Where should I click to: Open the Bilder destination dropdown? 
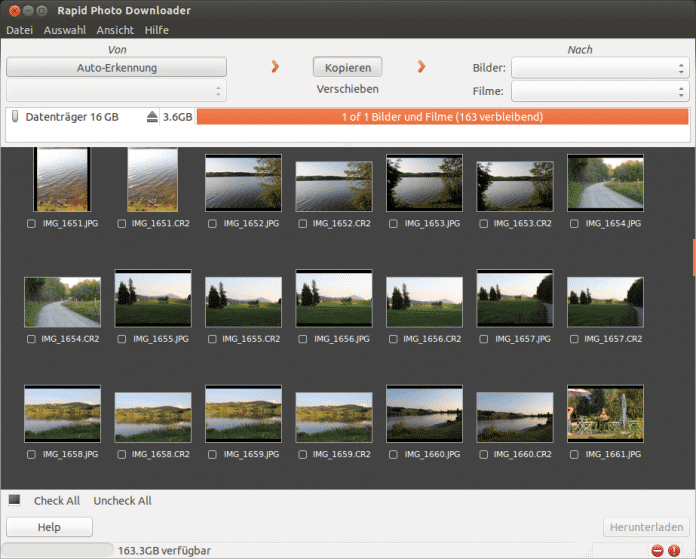598,68
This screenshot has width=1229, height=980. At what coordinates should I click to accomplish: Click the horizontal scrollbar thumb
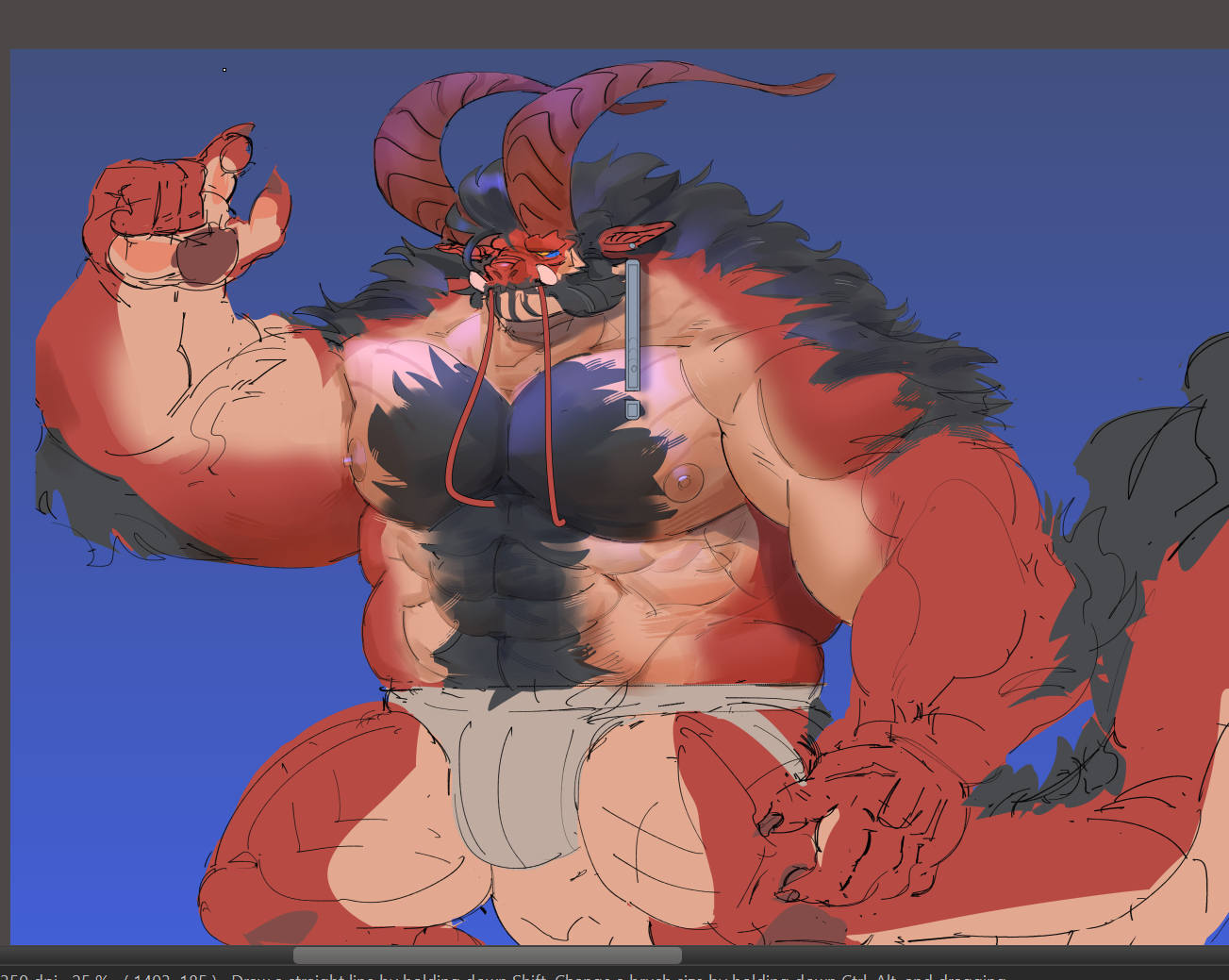point(487,955)
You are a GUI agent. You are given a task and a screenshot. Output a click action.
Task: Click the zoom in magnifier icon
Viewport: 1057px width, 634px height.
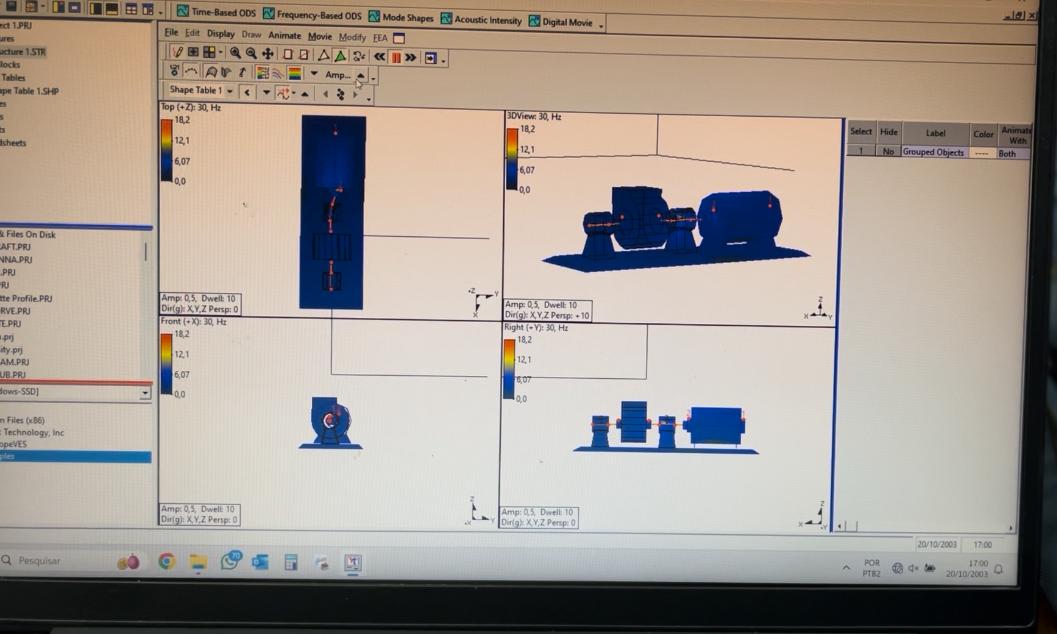235,54
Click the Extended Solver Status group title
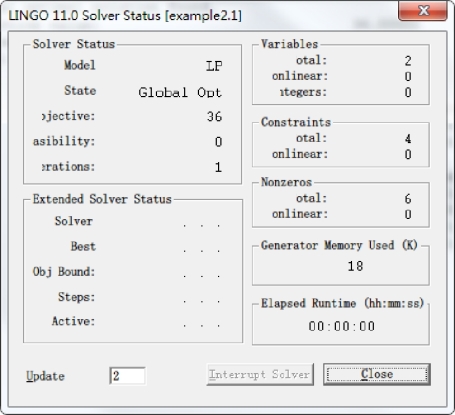The width and height of the screenshot is (455, 415). pyautogui.click(x=102, y=199)
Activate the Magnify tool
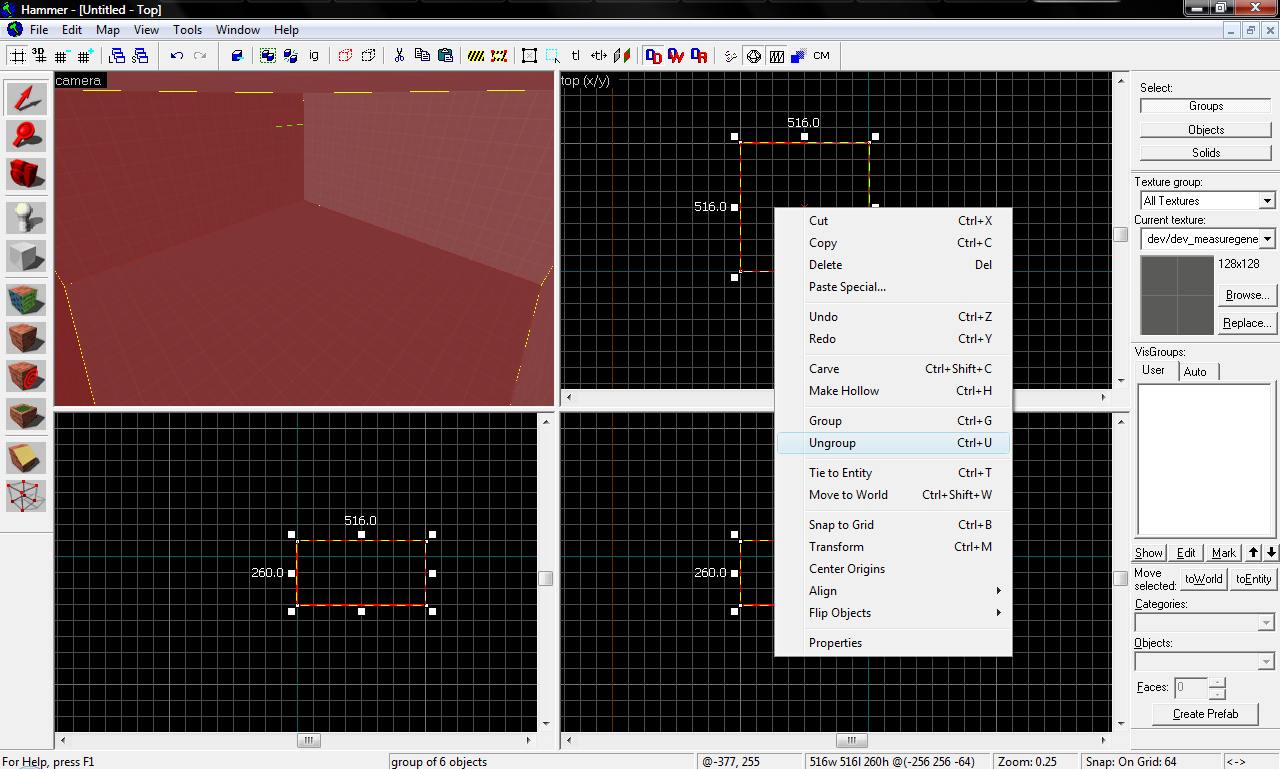 click(27, 135)
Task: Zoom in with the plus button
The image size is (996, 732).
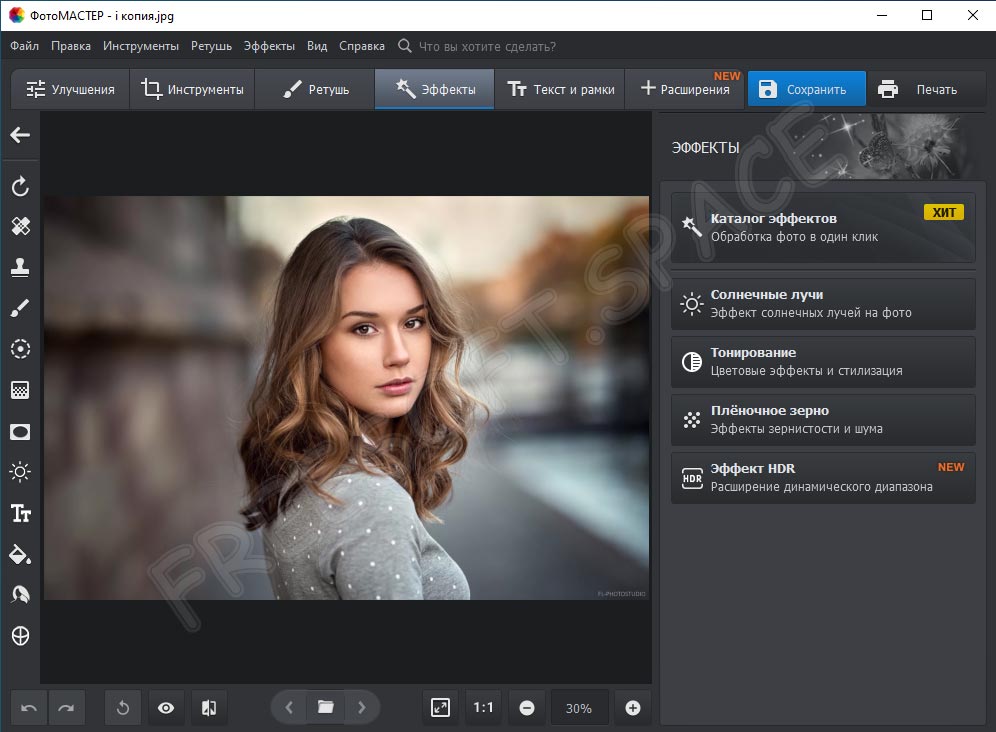Action: [632, 708]
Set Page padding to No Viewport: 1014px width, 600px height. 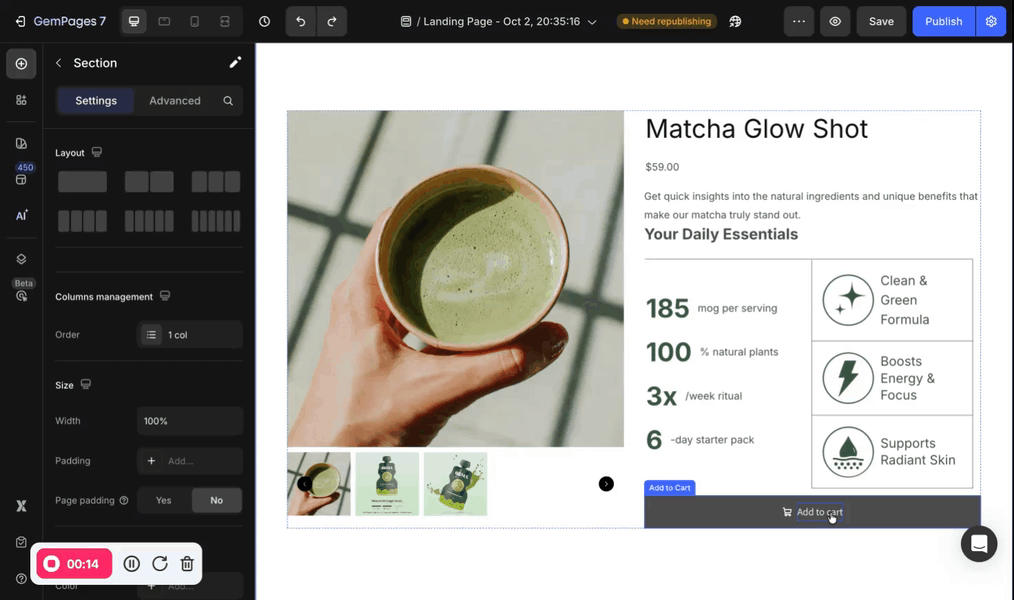tap(216, 500)
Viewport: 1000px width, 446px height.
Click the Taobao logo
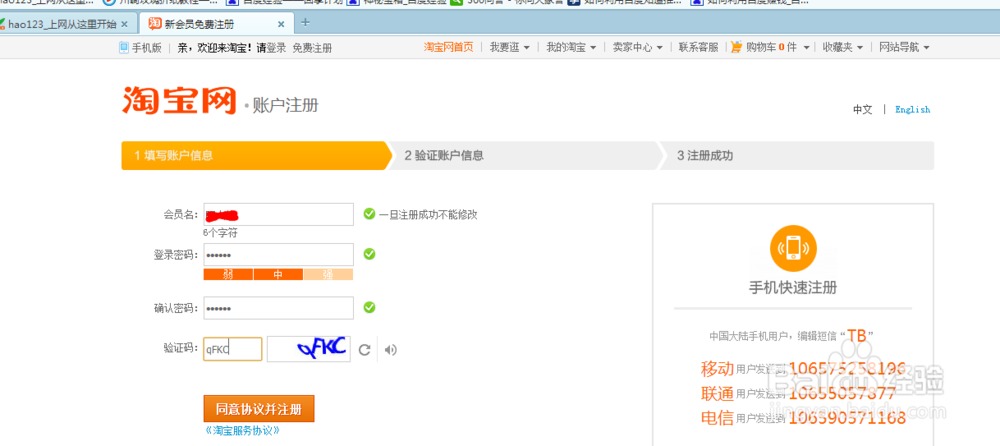coord(179,101)
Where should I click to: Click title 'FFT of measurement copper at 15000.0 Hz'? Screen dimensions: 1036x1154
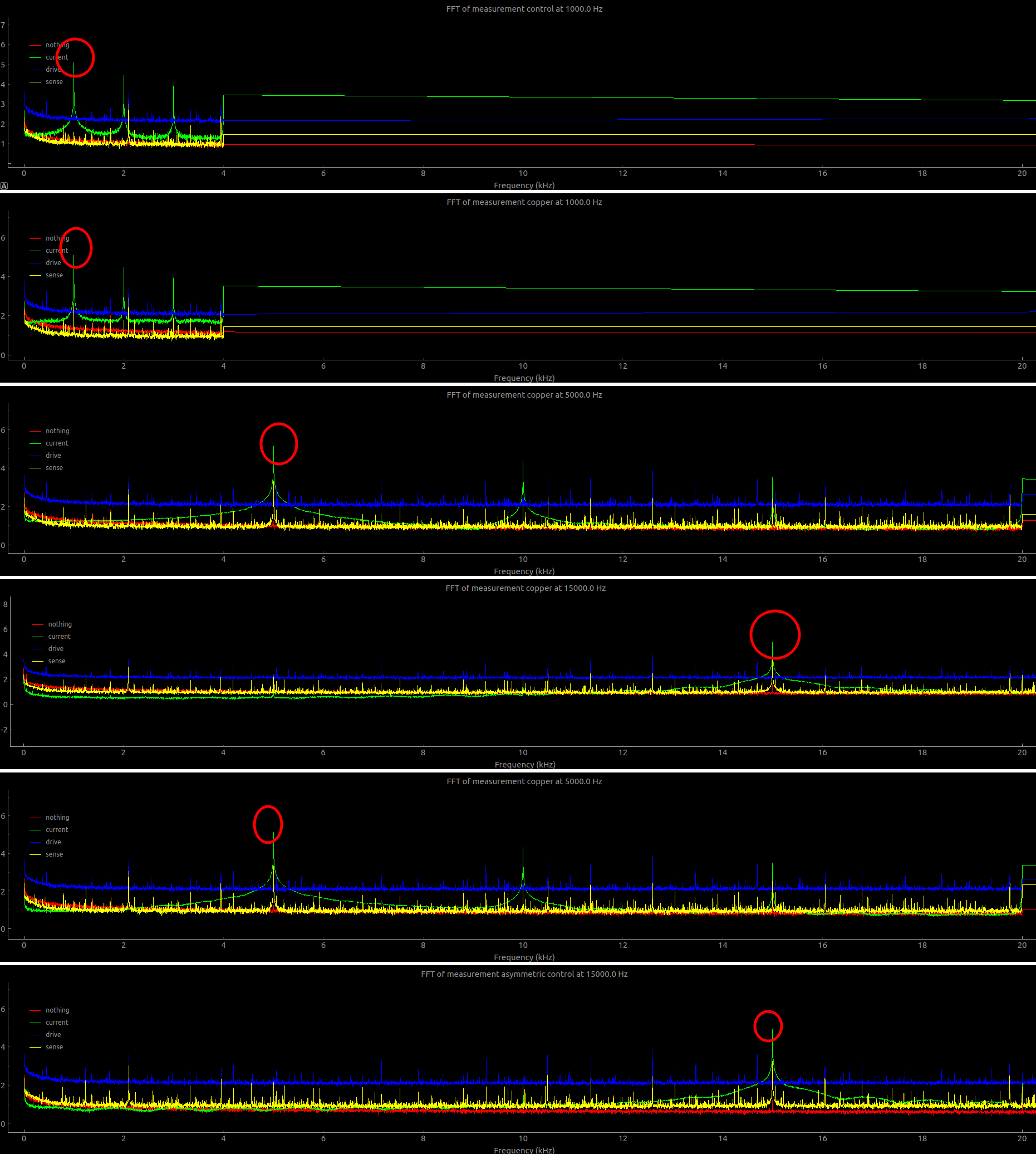click(x=525, y=588)
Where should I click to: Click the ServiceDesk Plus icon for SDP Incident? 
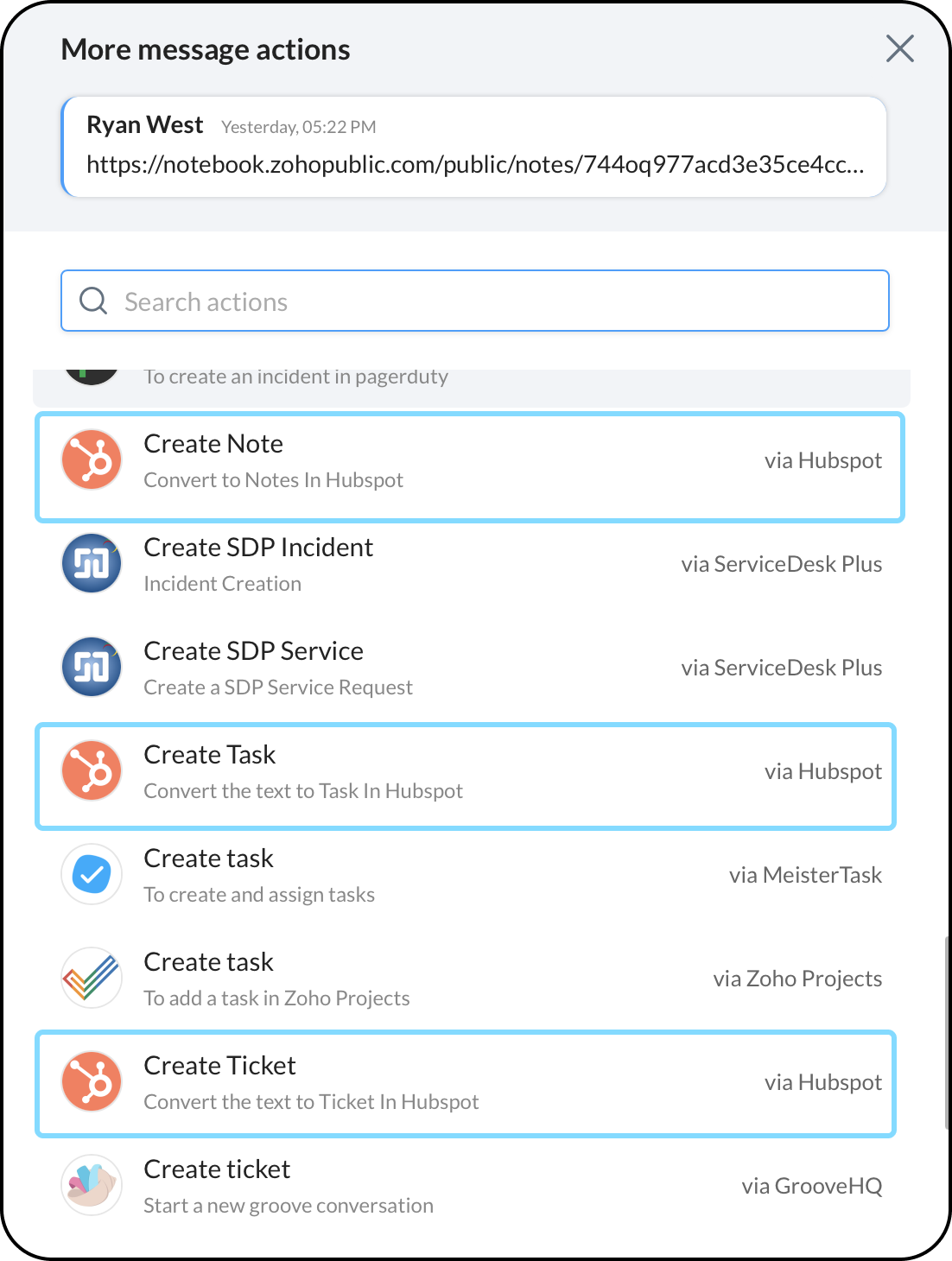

Task description: Look through the data and show every line containing "icon".

Answer below:
Task: Click the zoom in magnifier icon
Where should I click to: Click the ServiceDesk Plus icon for SDP Incident? 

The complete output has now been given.